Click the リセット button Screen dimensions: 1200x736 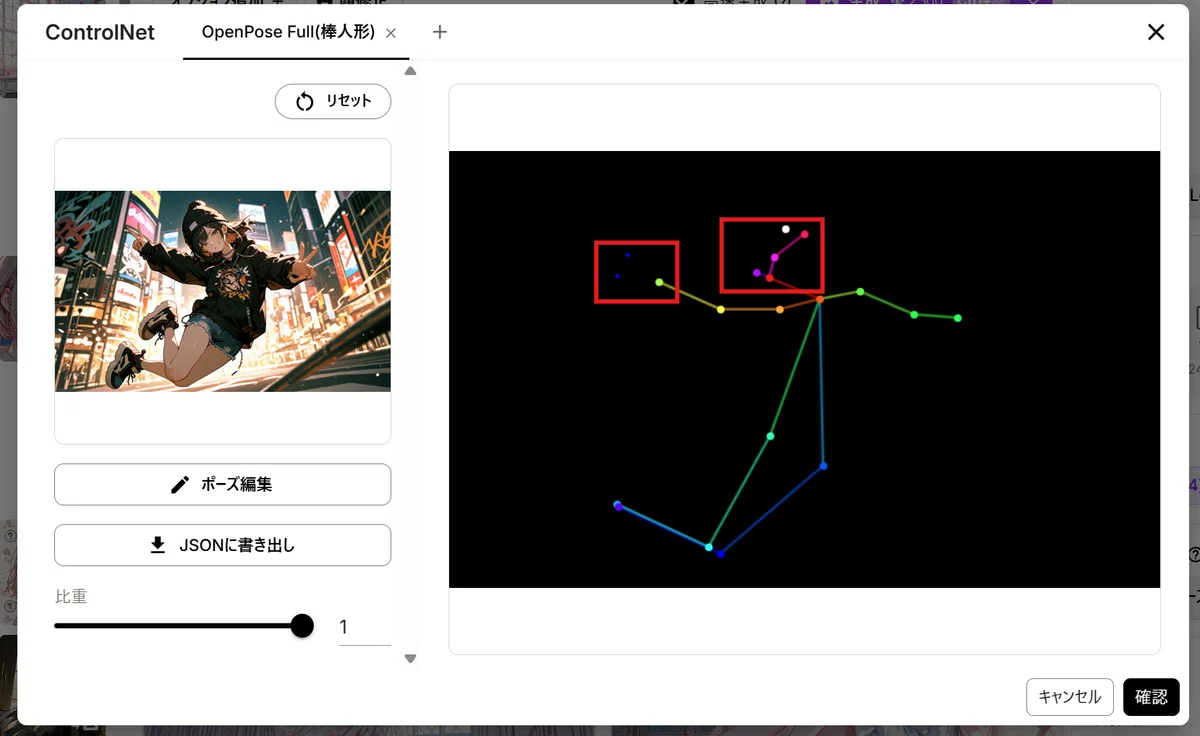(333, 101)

---

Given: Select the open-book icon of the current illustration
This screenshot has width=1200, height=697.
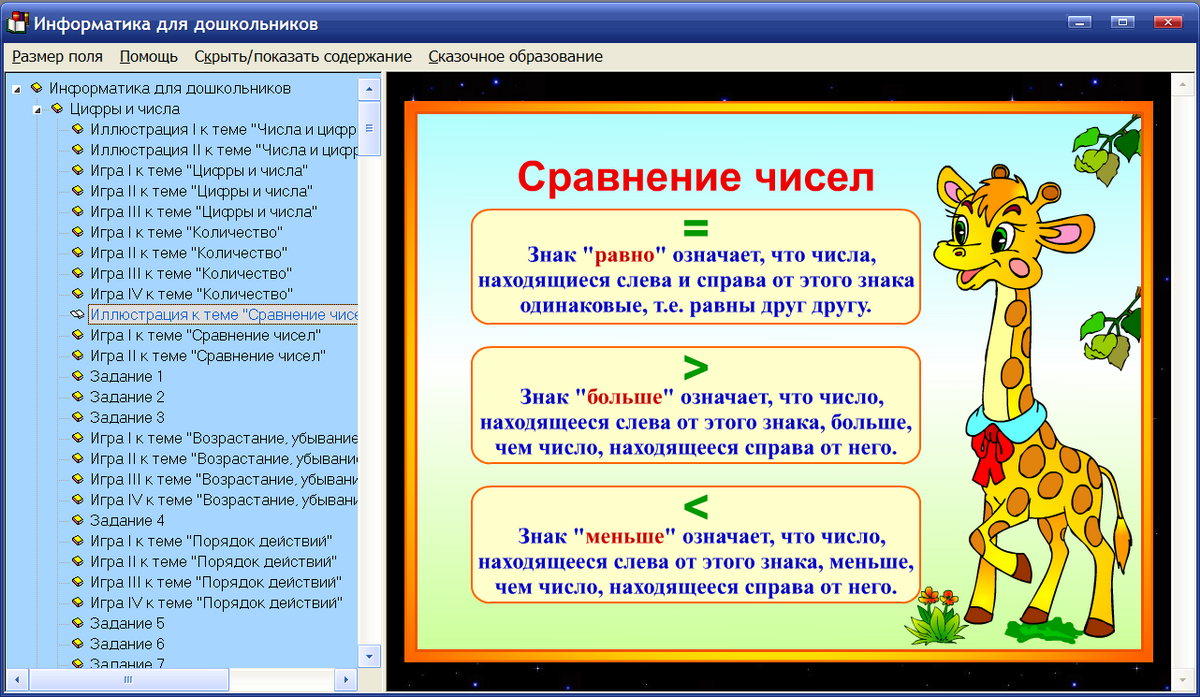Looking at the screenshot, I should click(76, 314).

* * *

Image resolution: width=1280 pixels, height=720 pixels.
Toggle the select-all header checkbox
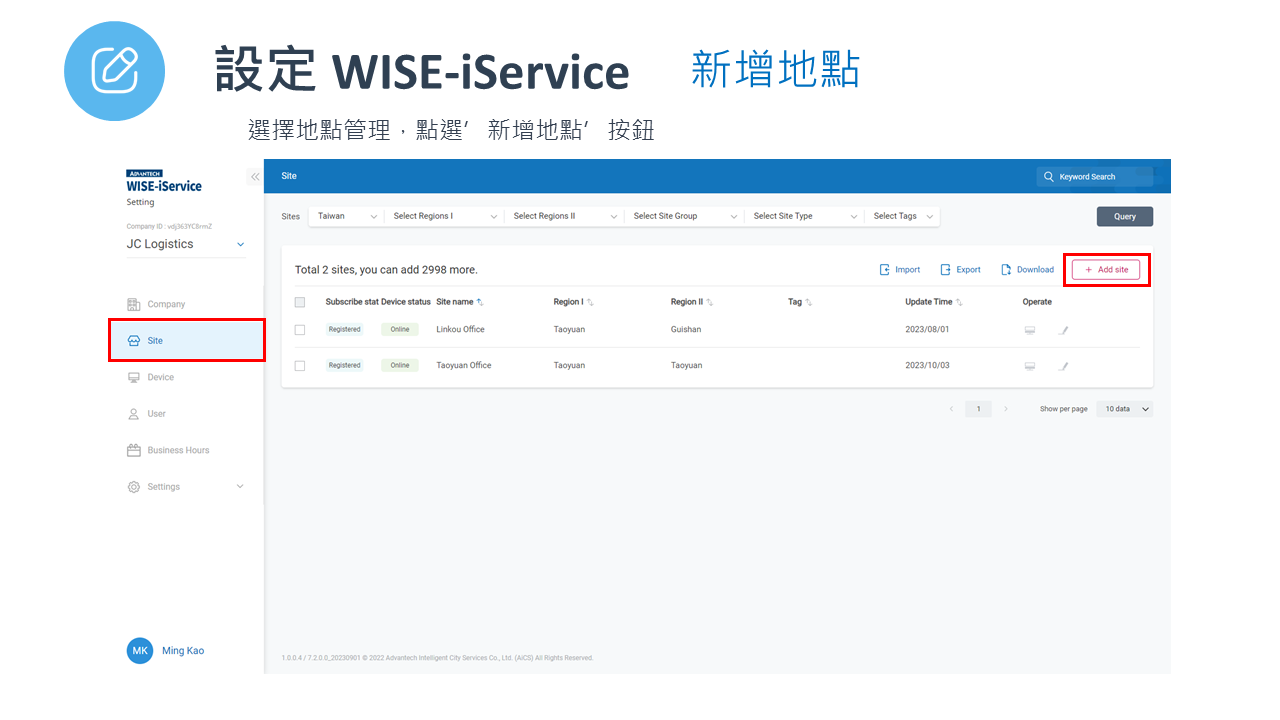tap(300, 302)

■ Brief
Copy the data again from the line with "Image resolution: width=1280" up to and including the line with "tap(300, 302)". Leave the pictures out.

■ Exercise solution
Image resolution: width=1280 pixels, height=720 pixels.
Toggle the select-all header checkbox
tap(300, 302)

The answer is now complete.